EXERCISE GOAL »
Transcribe exactly the lines that fall between the one holding "[Iniciar sesión] (387, 27)" and the one holding "contacto@tvazteca.com (273, 573)", inclusive, from the entries below.

SUPPLIED DATA »
=-=-=-=-=

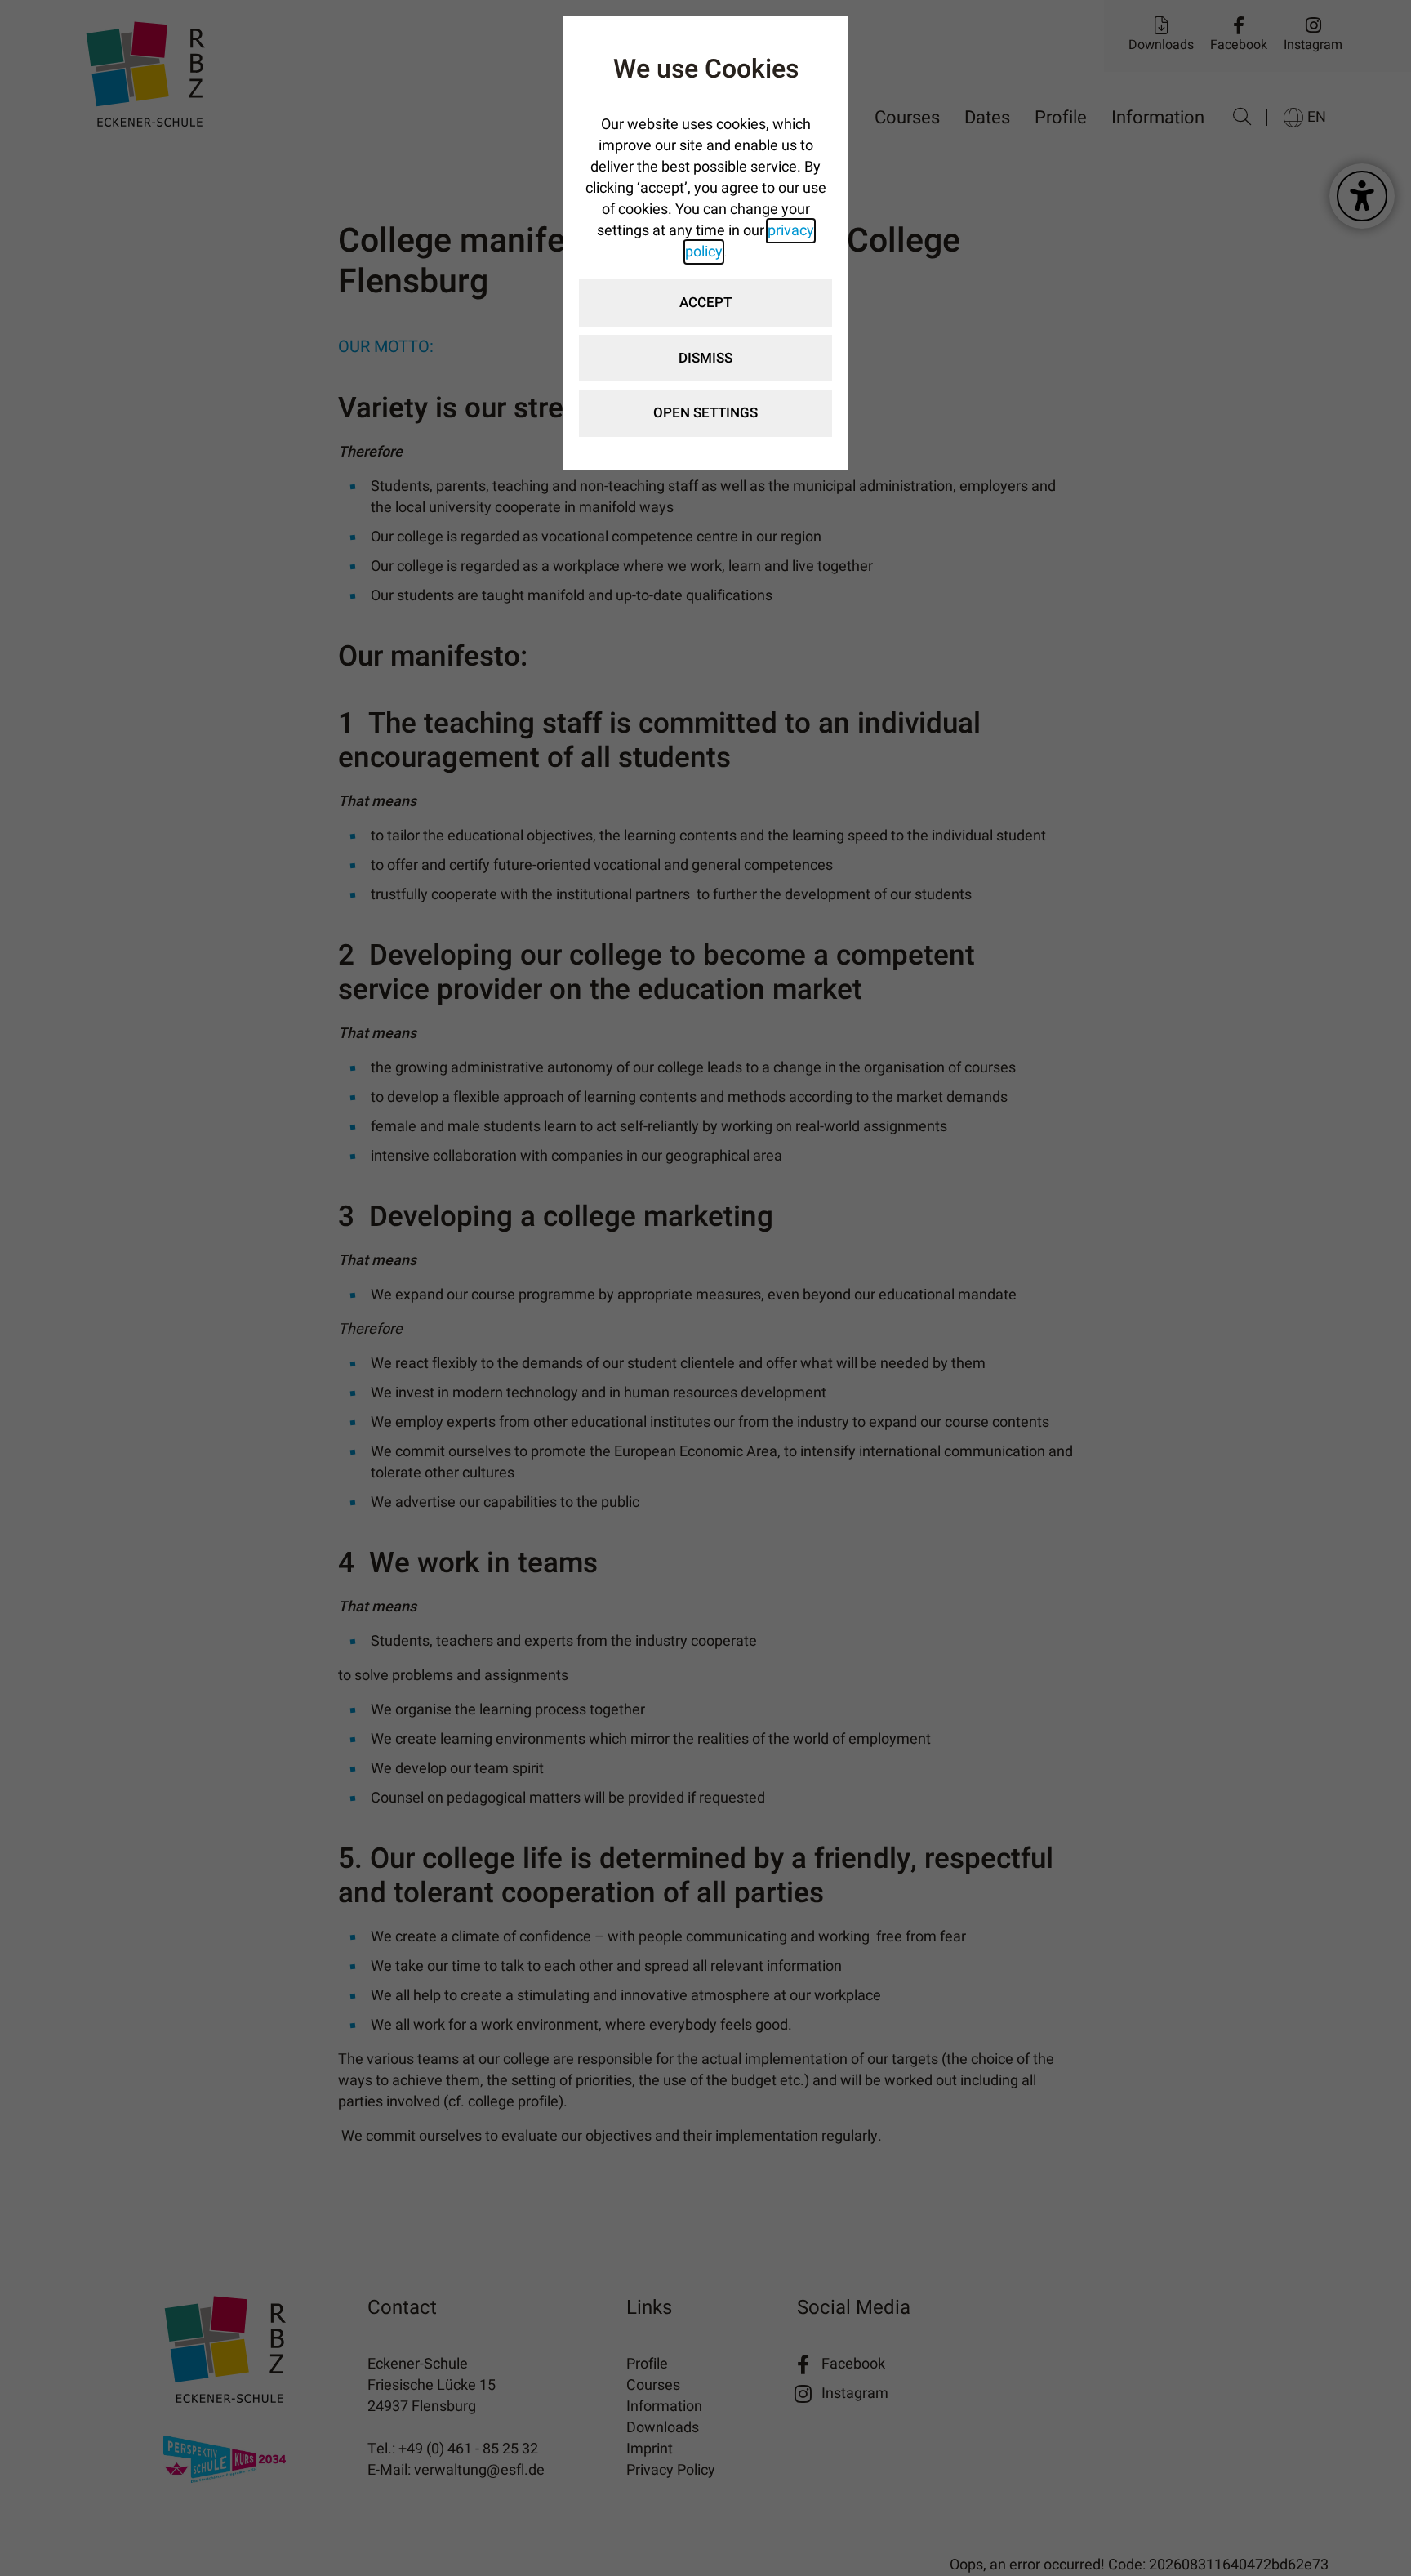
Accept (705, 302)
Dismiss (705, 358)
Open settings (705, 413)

=-=-=-=-=

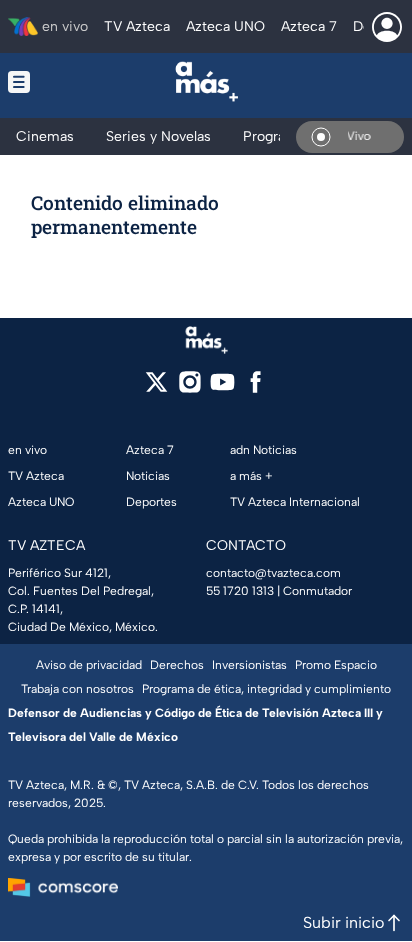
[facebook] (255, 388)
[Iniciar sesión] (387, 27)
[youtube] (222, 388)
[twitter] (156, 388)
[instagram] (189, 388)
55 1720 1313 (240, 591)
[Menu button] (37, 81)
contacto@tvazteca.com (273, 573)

=-=-=-=-=

SOLUTION FOR THIS TASK »
[Iniciar sesión] (387, 27)
[youtube] (222, 388)
[twitter] (156, 388)
[instagram] (189, 388)
55 1720 1313 (240, 591)
[Menu button] (37, 81)
contacto@tvazteca.com (273, 573)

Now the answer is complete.